6 juin [1836], lundi matin, 11 h. ½

Bonjour cher adoré, bonjour ma joie. Ça me semble tout drôle et très mauvais de ne pas vous avoir là à mes côtés pour me faire ENRAGER et pour recevoir vos caresses.
J’ai été très incommodée de mon pipi toute la matinée depuis l’heure où tu as coutume de venir. Je souffre beaucoup de mes reins. Je vais me remettre aujourd’hui à la tisanea de chiendent pour n’être pas tourmentée par cette ridicule indisposition dans notre voyage.
Je vais écrire à Mme Lanvin. Je n’attendrai pas ton retour pour envoyer à la poste afin qu’elle reçoive à temps ma lettre.
Je souffre beaucoup, je ne sais pas ce que cela veut dire mais vraiment je souffre beaucoup ce matin. Heureusement que le premier jour de ROUTE fera disparaître tous les bobos physiquesb et moraux.
Je t’aime tant, mon Victor, je t’aime. Quel bonheur nous allons avoir ; pour moi je ne me possède pas de joie en pensant que je vais te posséder tout un grand MOIS à moi toute SEULE.
Le bonheur est toujours GRAND en perspective mais il est toujours trop petit quand on revient.
Eh ! mais c’est égal, ayons-le d’abord, jouissons-en bien et puis que le plafond croule s’il veut [1].
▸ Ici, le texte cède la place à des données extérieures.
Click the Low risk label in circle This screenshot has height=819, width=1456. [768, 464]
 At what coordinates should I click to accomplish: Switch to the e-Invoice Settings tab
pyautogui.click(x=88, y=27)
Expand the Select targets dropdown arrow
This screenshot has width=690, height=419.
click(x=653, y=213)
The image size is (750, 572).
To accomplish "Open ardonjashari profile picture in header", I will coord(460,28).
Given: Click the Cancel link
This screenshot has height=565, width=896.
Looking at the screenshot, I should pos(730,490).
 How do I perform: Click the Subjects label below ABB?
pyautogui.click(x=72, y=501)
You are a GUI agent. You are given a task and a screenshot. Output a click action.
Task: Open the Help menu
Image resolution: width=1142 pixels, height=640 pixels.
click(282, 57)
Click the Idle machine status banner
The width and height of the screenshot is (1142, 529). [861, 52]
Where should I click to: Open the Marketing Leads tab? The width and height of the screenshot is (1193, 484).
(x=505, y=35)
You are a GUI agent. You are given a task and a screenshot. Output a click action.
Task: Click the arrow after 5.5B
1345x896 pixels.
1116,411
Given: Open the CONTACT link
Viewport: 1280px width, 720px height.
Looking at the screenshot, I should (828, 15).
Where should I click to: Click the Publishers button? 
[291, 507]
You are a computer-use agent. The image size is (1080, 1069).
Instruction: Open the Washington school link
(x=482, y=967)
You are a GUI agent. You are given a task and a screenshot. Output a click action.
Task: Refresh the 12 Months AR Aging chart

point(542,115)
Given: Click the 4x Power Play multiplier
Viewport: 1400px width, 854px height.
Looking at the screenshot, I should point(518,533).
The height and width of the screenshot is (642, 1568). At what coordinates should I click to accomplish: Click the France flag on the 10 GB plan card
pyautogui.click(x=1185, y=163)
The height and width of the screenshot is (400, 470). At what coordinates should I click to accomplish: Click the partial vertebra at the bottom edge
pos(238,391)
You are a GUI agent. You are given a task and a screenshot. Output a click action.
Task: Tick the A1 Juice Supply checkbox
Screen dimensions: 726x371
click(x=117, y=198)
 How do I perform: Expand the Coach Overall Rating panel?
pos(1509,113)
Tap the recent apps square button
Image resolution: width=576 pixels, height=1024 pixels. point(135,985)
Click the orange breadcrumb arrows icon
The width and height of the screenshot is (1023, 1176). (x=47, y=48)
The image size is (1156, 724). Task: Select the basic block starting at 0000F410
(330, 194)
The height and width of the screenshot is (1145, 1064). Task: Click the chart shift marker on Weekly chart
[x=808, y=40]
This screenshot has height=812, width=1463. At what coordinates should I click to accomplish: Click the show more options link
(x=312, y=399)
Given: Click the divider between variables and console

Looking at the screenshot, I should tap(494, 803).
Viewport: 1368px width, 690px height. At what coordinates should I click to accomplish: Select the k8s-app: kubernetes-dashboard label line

BnF, Mss, NAF 16327, f. 130-131
Transcription d’Isabelle Korda assistée de Florence Naugrette

a) « tisanne ».
b) « phisiques ».


6 juin [1836], lundi soir, 7 h.

Voici l’heure fatale et tu ne viens pas, cette journée qui avait été si bien commencée ne s’achèvera pas de même. J’ai tort de me plaindre mais je ne peux pas m’en empêcher. Plus je te vois, plus je te trouve adorable, plus tu es là et plus je t’aime et plus je veux t’aimer. C’est un cercle vicieux, sans doute, mais enfin ce n’est pas ma faute. Nous aurions été si bien à couvert sous les beaux Marronniers de Bercy [2]. J’aurais eu bien faim, au lieu qu’ici, seule, je ne me sens pas envie de manger du tout. Quand donc serons-nous nos MAÎTRES, quand donc montrerai-je mon passeport aux AUTORITÉS ? Les pieds me brûlent et le cœur encore plus. Je voudrais partir, je voudrais être partie… Dépêche-toi hein ! Tu n’es pas aussi impatient que moi, toi, tu ne m’aimes pas autant que je t’aime, c’est bien vrai. D’ailleurs, je ne t’en veux pas, je sens bien qu’il est impossible à un autre qu’à moi d’aimer comme je t’aime.

Juliette

BnF, Mss, NAF 16327, f. 132-133
Transcription d’Isabelle Korda assistée de Florence Naugrette

Notes

[1Réplique de Catarina à Rodolfo, dans Angelo tyran de Padoue (1835), Deuxième Journée, scène 4.

[2Les Marronniers est un restaurant huppé de Bercy.